Dort wuchs Salat gar lustig, und Gemüse sproß,
Und Minchens wegen, für den Sonntagsstrauß, gabs drin
Pfingstrosen, Malven, Tulpen und Jasmin.
Dies holde Glück, ein Hase hats gestört,
Und unser Mann ging, sich beim Herrn des Guts beklagen.
»Der Teufel hol das Vieh!« rief der empört. –
»Es trotzet Stock und Stein und selbst der Vogelscheuch!

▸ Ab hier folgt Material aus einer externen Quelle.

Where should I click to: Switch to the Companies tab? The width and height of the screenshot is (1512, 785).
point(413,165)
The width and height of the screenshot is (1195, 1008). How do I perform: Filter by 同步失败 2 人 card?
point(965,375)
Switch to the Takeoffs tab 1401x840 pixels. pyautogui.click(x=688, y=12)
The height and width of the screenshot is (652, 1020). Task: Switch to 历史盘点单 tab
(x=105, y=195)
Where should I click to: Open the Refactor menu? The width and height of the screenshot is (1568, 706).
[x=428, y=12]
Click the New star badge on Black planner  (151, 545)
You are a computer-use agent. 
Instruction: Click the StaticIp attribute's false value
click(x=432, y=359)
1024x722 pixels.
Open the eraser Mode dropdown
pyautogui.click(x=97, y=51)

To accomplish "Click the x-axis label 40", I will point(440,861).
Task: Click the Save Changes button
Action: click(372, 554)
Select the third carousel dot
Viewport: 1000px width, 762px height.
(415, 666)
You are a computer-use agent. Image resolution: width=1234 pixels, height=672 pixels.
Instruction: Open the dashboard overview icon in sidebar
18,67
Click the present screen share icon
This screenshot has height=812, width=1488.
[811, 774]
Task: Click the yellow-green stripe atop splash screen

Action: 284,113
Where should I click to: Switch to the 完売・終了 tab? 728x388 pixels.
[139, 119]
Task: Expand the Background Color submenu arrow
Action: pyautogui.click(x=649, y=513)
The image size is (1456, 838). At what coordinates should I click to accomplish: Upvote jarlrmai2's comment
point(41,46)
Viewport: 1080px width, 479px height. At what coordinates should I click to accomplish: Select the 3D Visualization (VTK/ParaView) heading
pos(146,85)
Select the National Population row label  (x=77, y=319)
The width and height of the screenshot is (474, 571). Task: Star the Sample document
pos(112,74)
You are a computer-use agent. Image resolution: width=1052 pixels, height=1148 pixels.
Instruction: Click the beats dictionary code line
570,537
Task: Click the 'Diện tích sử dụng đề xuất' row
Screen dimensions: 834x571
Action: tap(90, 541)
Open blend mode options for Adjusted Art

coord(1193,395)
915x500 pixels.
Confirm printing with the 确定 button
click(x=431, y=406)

Ich glaub, es ist verhext!« – »Verhext? Ach, dummes Zeug!«
Versetzt der Herr. »Und wenns der Satan selber wäre:
Jakob, der Flinke, holt ihn sonder Müh!
Mein lieber Mann, ihr kriegt ihn los, auf Ehre!« –
»Und wann?« – »Kein langes Zaudern! Morgen früh.«
    Wie ausgemacht, kommt er und seine Leute.
»Erst was zu essen!« ruft er. »Gibt es Hühner heute?«
Ein wüst Gelage wird aus diesem Schmaus.
Nun hat man Mut; nun gehts hinaus.
Das Hifthorn gellt; es knattert das Gewehr.
Der gute Mann beschaut voll Schreck den Tanz:
Entzwei der Zaun; kein Fenster ist mehr ganz.
Im Garten gehts noch schlimmer her:
Kein Beet zu finden, keine Blume mehr,
Kein Salat und kein Suppenkraut,
Kein Strunk von allem, was mit Müh erbaut.
    »Ein Herrenscherz!« wehklagt der Gärtnersmann.
Man läßt ihn reden, während Knecht und Hunde
Viel mehr verderben just in einer Stunde,
Als alle Hasen in der Runde
In hundert Jahren je getan.
    Dem Feinde, kleine Herren, bietet selber Trutz!
Ihr wäret Toren, sucht't bei Königen ihr Schutz.
Verwickelt niemals sie in eure Streitereien;
Vor allem laßt sie nie in euer Land hinein!
    Dem Vorlesen dieser Fabel folgte langes Stillschweigen. Der Fürst lief im Zimmer hin und her, nachdem er den Band eigenhändig wieder an seinen Platz gestellt hatte.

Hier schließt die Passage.